Forum Moderators: DixonJones
I hope not.
Remember the AVG LinkScanner debacle? I would guess that there is a similar problem here if you have a lot of followers on Twitter and they all use this prefetch system to expand short URLs.
This isn't restricted to users on Twitter, and it applies to any site that has a redirect pointing at it via a URL shortening service, with the short URLs being posted to multiple other sites, or being posted to some sort of feed/stream that is read by a lot of people.
Your site stats could show that you got a lot more visitors than you actually genuinely received.
A service that just shows you what the expanded URL is, is likely to be safe.
However, recently I am seeing services that also tell you what the title of the page is. In that case I would guess that it has to prefetch it, to find out.
I'd like to think I was wrong.
Anyone done any testing with different services?
There's a bucket load of those out there: many as browser extensions, GreaseMonkey scripts, and JavaScript bookmarklets, with others as stand-alone AIR, or Java, or other platform, Apps. There's no separate UA to detect in the request, so this isn't easy to detect like the AVG LinkScanner mess was.
It has the power to be just as devastating as the AVG problem though.
For instance, power twitter follows all the tiny links on your page and displays the actual page title so if you have 100 power twitter users following you you'll always get 100 hits from the get-go, so you actually need to get an average baseline of the automated tools and deduct it from your stats for that link.
Total mess as the stats are totally useless for the most part.
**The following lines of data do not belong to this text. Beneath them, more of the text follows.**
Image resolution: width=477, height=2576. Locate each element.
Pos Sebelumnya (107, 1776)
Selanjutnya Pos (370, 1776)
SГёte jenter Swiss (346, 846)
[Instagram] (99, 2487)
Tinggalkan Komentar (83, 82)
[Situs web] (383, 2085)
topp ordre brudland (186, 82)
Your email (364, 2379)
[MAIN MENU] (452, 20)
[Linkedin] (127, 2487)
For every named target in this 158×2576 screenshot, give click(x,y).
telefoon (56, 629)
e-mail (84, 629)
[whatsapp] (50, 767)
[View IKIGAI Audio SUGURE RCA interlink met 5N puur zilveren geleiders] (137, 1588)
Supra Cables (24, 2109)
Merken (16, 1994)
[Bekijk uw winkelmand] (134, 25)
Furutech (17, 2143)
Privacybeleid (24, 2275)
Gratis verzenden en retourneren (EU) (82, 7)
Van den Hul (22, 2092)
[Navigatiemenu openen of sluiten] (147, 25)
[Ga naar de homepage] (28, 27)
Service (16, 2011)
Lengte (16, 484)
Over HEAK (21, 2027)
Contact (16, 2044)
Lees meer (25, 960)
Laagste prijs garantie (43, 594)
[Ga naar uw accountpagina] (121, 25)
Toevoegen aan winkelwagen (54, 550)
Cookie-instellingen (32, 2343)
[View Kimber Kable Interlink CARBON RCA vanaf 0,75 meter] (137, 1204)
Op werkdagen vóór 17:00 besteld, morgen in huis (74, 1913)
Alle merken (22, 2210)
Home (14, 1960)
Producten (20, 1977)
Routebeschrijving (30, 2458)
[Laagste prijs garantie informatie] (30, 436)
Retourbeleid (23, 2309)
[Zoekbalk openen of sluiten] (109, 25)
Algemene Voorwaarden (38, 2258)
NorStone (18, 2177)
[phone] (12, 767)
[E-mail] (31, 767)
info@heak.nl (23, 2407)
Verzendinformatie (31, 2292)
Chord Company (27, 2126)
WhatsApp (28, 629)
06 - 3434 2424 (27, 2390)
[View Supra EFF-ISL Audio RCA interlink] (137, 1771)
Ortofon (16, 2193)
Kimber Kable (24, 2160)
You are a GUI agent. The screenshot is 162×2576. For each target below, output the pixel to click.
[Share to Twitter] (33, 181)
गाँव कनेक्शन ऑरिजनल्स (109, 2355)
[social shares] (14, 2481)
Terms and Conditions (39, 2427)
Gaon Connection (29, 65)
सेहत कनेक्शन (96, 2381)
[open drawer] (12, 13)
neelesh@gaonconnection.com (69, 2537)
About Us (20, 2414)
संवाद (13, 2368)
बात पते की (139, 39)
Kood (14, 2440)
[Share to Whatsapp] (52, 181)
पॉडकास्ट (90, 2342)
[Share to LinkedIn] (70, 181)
So, how is this different to the mess caused by AVG LinkScanner?And, why no widespread outrage with this? Surprised this thread has had so few replies..
This differs because:
a) AVG was scanning everything in search results driving traffic on tons of sites in anticipation of a visit
b) Most often the use of the tinyurl's are by the request of the site owner, or someone trying to drive traffic to the page, it's not random whatsoever.
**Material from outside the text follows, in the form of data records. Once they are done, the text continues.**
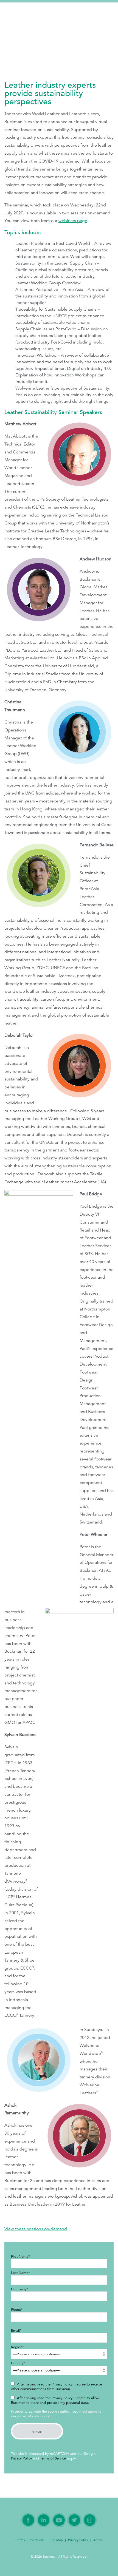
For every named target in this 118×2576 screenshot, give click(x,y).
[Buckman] (30, 15)
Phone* (17, 2310)
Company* (19, 2289)
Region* (17, 2347)
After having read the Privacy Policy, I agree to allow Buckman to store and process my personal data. (55, 2400)
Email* (16, 2330)
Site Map (56, 2540)
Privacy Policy (62, 2384)
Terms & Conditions (30, 2540)
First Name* (20, 2256)
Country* (18, 2363)
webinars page (72, 220)
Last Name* (20, 2273)
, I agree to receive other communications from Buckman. (56, 2386)
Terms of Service (53, 2458)
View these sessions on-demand (35, 2229)
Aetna (97, 2540)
Sure your stats are still off, but your stats are bogus anyway, even if you use Google Analytics which these tools don't impact but screen shot tools do fool.
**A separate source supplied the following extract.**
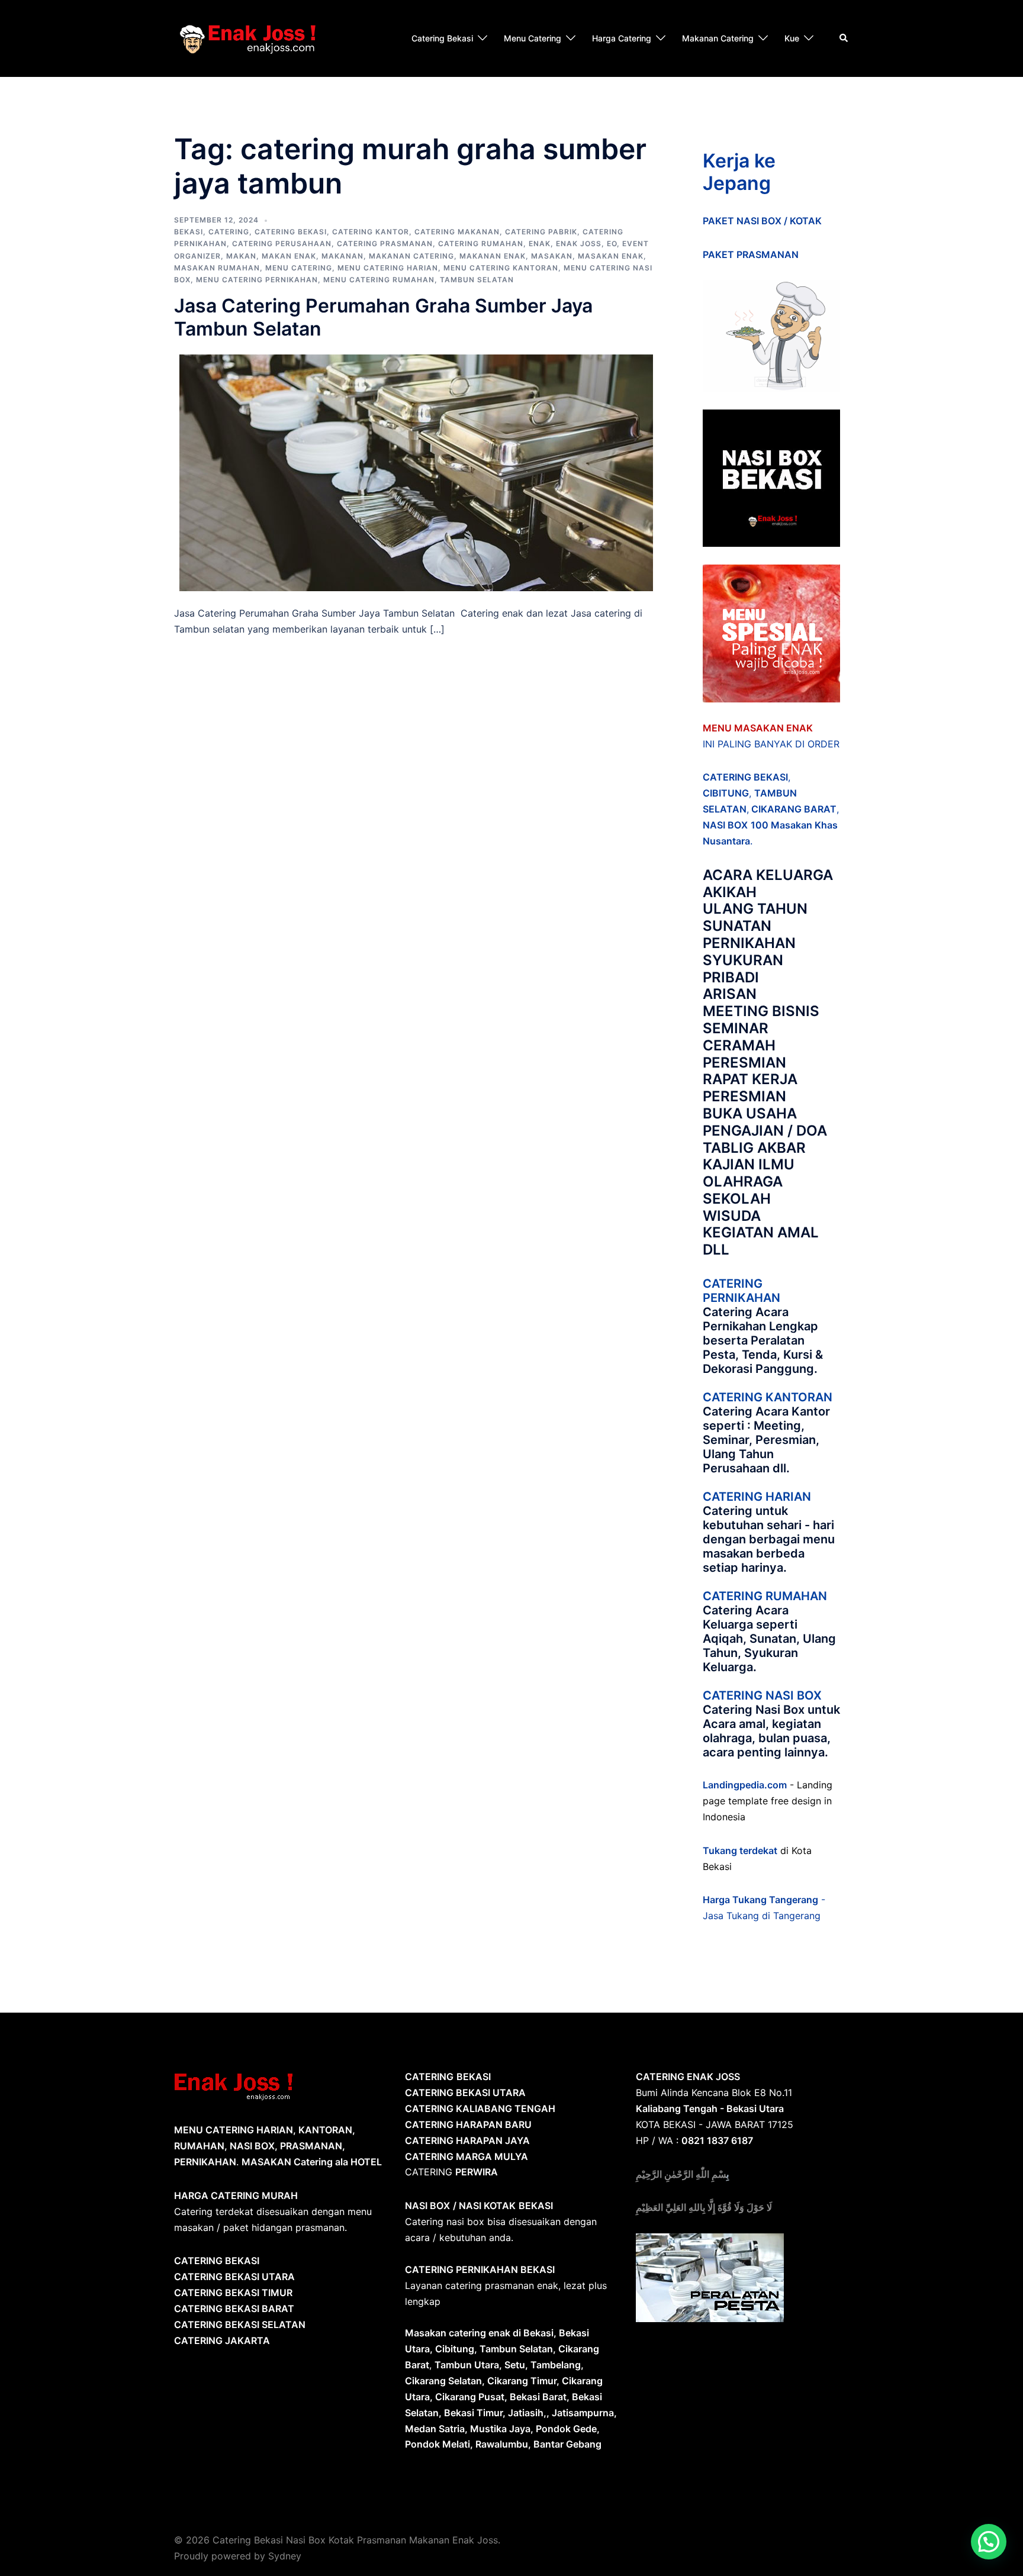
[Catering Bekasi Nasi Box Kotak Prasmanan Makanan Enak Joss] (247, 37)
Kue (791, 38)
True clean analytics is a pipe dream in the current internet, you can get close but no cigar.
Yes, LinkScanner scanned all the results so you got a 'visit' even when the person didn't visit.
In the same way, if someone puts a short URL in a message sent on Twitter, all of the twitter clients receiving that message would expand the short URL thereby registering as a 'visit' even though the person didn't click the link and actually visit.
Obviously there's not many people using URL-expanders at the moment, but the minute these are added as core functionality this problem will become extreme.
Imagine someone like StephenFry sends such a link - within minutes you might register more than a quarter of a million visits. Could most servers cope with that load, and just how many of those were 'real' visits anyway?
Another problem is Google's prefetch for the top search result's listing. Anyone analyzing Apache logs will be affected --- it doesn't look like IIS is, or tags. In order to see which hits in your logs are prefetched, you have to modify Apache's logging otherwise they are indistinguishable from human hits.
We analyze stats for some sites that consistently appear in the top slot AND have PPC ads running next to them. Anybody clicking on one of the PPC ads will show in the logs as having clicked on both listings. Anybody clicking on the prefetched natural ad will show as two hits to the same destination URL. Anybody not clicking at all will show as a hit and a visit.
Early indications are that about 3.5% of all our hits come from this Google prefetch. Not sure yet what the effects are on visits.
Anyway, as I said, it looks like Apache logs are affected and nothing else. I wonder if Google knew this when they started the prefetch feature.